**EXTRACTED TEXT**:
════════════════

Sacred Evangelism
“A new commandment I give to you, that you love one another, even as I have loved you,” John 13:34
Love One Another – Marriage is our best living evangelistic billboard. In fact, it just might be the only one that God actually commissioned. If the essence of Christian community is found in Yeshua’s commandment to love one another, where is it more likely to be displayed than in the intimacy of a permanent marriage covenant between partners, blessed by God? Unfortunately, that presents us with real issues. If we can’t work out Yeshua’s commandment in our marriages, how can we ever hope to attract anyone to the Kingdom? If we don’t display love for one another in the place where we are most vulnerable and most engaged, what good is the proclamation of our benevolence toward less intimate strangers?
It doesn’t surprise me in the least that marriage is a frequent metaphor for relationship with God. Marriage has all the right ingredients: desire, threat, exposure, comfort, intimacy, vulnerability, fear, love, humility, authority, sacrifice and hope. Consider for a moment how each of these ingredients fits into your marriage (and if you aren’t married, do some serious examination about your attitudes concerning these elements in a future marriage). Isn’t marriage supposed to be the real-time, earth-bound stage play of the actions, attitudes and experiences that I also find in my intimacy with God? The Bible implies that the quality of the relationship with a spouse is a direct reflection of the quality of the relationship with the Creator. I think He designed it that way on purpose. Marriage is the perfect litmus test for my other critical relationships because it does not allow me to fake the results. My spouse knows me. That is gloriously terrifying.

════════════════

**WHAT YOU NEED TO DO**:
1. In the passage on marriage and evangelism, why does the writer call marriage the perfect litmus test for other critical relationships? Answer in one to three sentences.
2. Answer these questions from the passage on marriage and evangelism.
(a) Which verse is quoted beneath the title?
(b) What does the writer call marriage in the first sentence of the first paragraph?
(c) According to the writer, what does the Bible imply the quality of the relationship with a spouse reflects?
3. Carry the passage on marriage and evangelism forward from its final sentence.

════════════════

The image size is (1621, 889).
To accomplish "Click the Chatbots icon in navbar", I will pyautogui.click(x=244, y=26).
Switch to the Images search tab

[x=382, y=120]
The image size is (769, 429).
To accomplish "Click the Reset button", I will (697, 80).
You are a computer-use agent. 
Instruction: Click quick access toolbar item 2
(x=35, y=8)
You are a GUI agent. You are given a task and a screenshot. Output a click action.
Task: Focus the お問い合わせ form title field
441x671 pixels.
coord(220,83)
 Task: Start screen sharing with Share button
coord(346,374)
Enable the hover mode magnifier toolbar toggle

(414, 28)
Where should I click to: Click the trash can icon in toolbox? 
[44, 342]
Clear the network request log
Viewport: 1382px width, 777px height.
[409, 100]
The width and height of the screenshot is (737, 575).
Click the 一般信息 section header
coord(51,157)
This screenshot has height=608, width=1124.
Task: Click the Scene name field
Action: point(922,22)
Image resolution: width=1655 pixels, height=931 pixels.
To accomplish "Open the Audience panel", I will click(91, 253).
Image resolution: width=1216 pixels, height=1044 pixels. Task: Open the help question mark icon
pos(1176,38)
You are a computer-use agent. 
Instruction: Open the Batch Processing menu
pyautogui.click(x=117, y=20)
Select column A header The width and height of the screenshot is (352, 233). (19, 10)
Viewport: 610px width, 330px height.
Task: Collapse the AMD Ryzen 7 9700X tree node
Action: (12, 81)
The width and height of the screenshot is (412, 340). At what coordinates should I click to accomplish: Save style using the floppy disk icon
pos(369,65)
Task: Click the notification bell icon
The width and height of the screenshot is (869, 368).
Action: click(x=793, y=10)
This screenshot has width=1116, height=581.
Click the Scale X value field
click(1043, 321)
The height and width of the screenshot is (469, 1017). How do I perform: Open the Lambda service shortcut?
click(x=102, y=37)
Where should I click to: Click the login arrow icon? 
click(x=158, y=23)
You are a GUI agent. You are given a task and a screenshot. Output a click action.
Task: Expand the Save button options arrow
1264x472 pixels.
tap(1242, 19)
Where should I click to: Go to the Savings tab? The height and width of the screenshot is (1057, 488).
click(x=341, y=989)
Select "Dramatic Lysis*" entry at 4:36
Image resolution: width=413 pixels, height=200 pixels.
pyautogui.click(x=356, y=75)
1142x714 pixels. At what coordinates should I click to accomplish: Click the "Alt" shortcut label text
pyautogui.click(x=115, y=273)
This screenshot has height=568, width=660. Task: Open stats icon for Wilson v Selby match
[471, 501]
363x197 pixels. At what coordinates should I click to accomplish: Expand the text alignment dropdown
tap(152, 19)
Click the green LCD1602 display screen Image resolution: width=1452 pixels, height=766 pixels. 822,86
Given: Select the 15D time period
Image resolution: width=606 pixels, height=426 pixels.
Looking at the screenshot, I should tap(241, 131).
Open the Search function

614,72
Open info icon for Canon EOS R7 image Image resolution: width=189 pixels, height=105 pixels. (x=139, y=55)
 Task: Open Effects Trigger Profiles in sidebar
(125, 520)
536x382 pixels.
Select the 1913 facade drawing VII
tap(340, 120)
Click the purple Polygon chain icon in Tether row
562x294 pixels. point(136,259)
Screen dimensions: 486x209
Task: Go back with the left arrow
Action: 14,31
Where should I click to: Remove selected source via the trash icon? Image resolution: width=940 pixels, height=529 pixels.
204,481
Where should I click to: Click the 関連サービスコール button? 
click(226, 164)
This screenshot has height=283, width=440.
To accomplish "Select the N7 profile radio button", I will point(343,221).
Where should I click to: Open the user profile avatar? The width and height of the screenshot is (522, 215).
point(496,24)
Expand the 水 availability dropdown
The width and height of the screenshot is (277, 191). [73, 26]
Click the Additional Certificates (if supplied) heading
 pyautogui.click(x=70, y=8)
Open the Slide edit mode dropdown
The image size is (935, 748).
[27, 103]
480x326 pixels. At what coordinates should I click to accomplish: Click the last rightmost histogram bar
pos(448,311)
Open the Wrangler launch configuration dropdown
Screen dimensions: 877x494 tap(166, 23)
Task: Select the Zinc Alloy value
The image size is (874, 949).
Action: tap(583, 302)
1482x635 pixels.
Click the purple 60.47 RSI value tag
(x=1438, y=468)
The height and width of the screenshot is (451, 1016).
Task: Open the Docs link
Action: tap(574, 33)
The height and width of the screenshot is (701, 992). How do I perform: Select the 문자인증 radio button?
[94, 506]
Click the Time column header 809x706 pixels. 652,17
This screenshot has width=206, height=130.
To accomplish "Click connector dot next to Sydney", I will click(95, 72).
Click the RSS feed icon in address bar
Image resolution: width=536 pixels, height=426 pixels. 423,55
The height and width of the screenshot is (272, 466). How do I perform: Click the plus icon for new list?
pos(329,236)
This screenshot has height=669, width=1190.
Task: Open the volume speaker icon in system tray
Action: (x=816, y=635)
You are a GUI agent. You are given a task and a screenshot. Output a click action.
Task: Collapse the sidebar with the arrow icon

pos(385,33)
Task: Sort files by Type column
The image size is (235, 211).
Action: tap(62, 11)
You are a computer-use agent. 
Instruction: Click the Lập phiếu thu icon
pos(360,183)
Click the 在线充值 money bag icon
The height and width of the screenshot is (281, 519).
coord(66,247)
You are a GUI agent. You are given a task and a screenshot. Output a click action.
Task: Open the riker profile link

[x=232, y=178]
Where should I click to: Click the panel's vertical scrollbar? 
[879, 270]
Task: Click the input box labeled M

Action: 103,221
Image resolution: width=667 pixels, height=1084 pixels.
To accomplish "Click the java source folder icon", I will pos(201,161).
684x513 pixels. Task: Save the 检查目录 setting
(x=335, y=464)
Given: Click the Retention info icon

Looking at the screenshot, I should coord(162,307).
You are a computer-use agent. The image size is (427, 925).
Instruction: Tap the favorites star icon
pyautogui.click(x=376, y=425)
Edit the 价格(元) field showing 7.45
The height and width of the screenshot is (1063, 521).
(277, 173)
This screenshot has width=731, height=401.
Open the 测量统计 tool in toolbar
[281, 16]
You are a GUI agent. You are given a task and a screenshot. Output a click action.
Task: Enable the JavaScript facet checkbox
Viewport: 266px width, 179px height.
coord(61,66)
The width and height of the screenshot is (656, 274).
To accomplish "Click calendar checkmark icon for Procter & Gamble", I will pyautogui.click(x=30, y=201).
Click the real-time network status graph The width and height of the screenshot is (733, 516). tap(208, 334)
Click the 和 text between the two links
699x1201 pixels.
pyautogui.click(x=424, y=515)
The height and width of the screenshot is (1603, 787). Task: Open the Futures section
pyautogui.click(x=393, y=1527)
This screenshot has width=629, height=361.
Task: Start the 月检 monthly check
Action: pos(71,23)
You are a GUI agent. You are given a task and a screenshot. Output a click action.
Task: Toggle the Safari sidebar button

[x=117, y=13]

════════════════

**SOLVED PROBLEMS**:
1. Marriage does not allow the writer to fake the results, because the spouse truly knows the writer. The writer calls this "gloriously terrifying."

2.
(a) John 13:34
(b) Our best living evangelistic billboard
(c) The quality of the relationship with the Creator

3.
The Greek words here are agapate allelous. You certainly recognize the verb agape. This word is defined by its use in the New Testament. It was imported from its rare and ambiguous use in Classical Greek and fashioned into the transport vehicle for the Hebrew concept of love. In other words, there is no truly Greek definition of agape. The definition comes from the way the word is used in a Hebrew context. That changes things – dramatically. Most of us have no idea what the Hebrew context really is, but we better find out if we are going to fulfill this commandment.
Of course, Jesus didn’t use the word agape since He spoke Hebrew, not Greek. In Hebrew, the word is ahav, one of three verbs expressing love. In combination with allelous, we immediately realize that this is love in relationship with another. This is not my love of the Blues or fast cars or theological dictionaries. This is love between persons. When we dig into the Hebrew background, we find a host of expressions that provide the context of this kind of love. Every one of them has application in marriage. Consider the following as a measure of your marriage relationship:
- cleaving to someone
- running after someone
- seeking someone
- continuing in faithfulness toward someone
- yearning to be near someone
- being knit to the soul of someone
- occupied with affectionate desire for someone
- honoring someone
- united with someone
There are biblical Hebrew expressions for each of these nuances in both human and divine relationships. When Jesus told His followers to live by a new commandment, perhaps He spoke to the heart of the matter in ways that we don’t usually appreciate. In His culture, women were not given the status and honor that God intended in His original design. They still aren’t. Perhaps Jesus was reminding the men who followed Him that they had significant work to do to recover the original intention, and that effort would be a sign to the world that their lives were transformed. Redeemed marriage is the billboard announcement of my divine encounter. It’s Hosea all over again.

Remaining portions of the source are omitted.